DATA RECORDS:
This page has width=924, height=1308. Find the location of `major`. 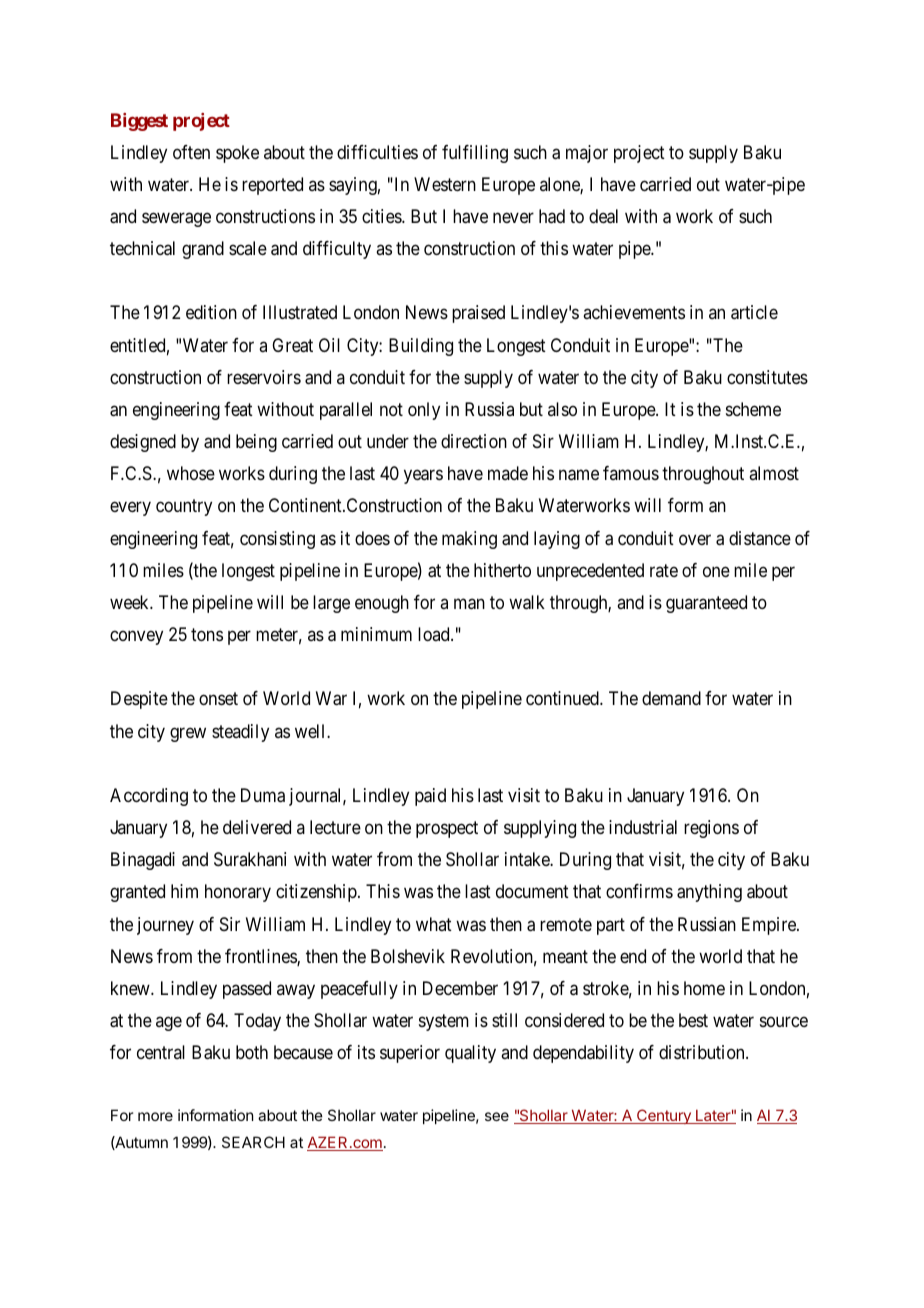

* * *

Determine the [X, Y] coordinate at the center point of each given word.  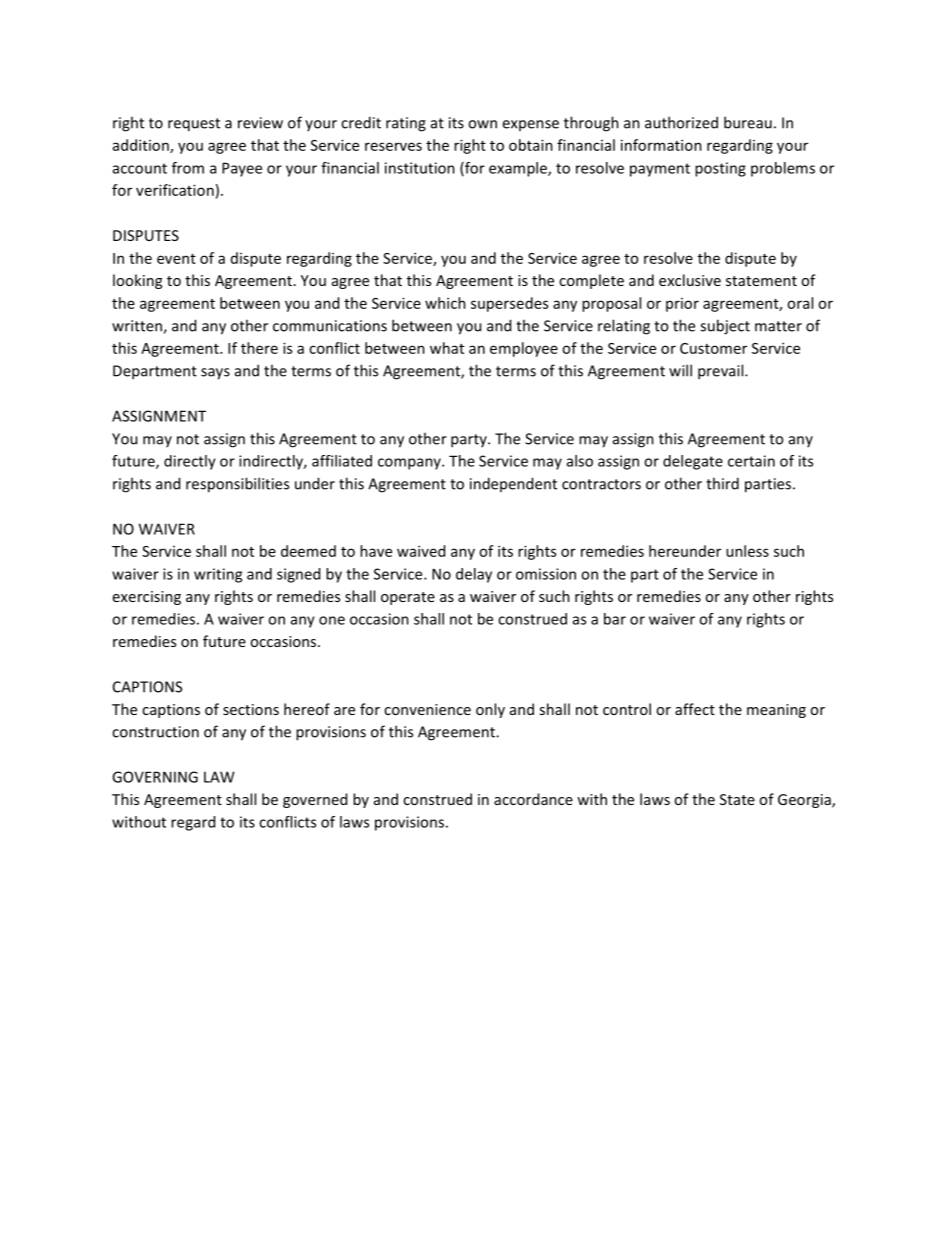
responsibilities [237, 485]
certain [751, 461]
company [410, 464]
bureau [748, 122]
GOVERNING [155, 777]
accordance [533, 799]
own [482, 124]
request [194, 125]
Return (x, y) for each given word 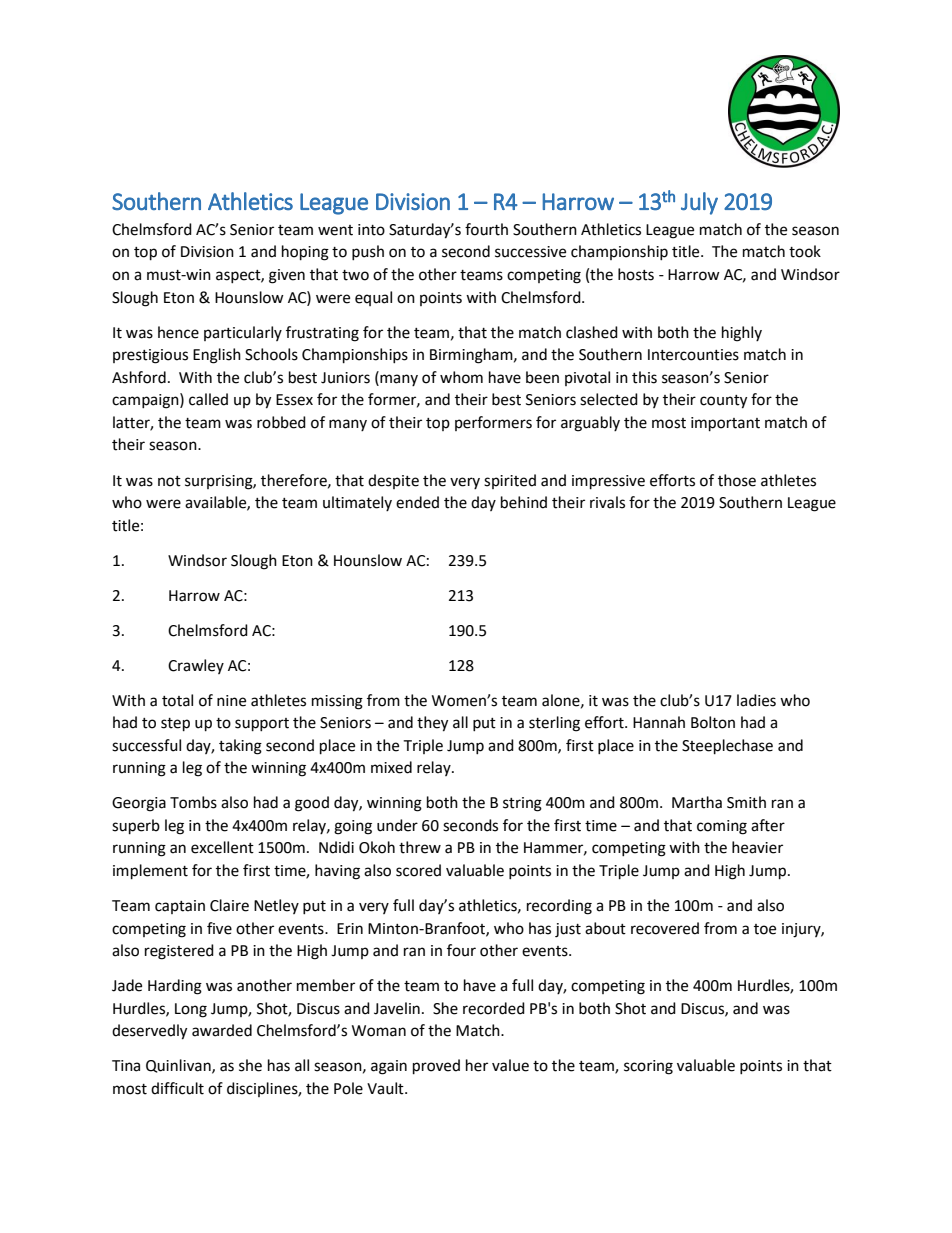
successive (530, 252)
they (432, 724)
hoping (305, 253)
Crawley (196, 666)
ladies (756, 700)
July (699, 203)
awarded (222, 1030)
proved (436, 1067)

PROBLEM:
Reproduce the items in the stretch from the line containing "request [194, 125]" through the line containing "proved (436, 1067)", with "word" replaced by "term" and everything else unchanged. Omit the pictures from your answer.

THE REPLY:
request [194, 125]
Return (x, y) for each given term 
successive (530, 252)
they (432, 724)
hoping (305, 253)
Crawley (196, 666)
ladies (756, 700)
July (699, 203)
awarded (222, 1030)
proved (436, 1067)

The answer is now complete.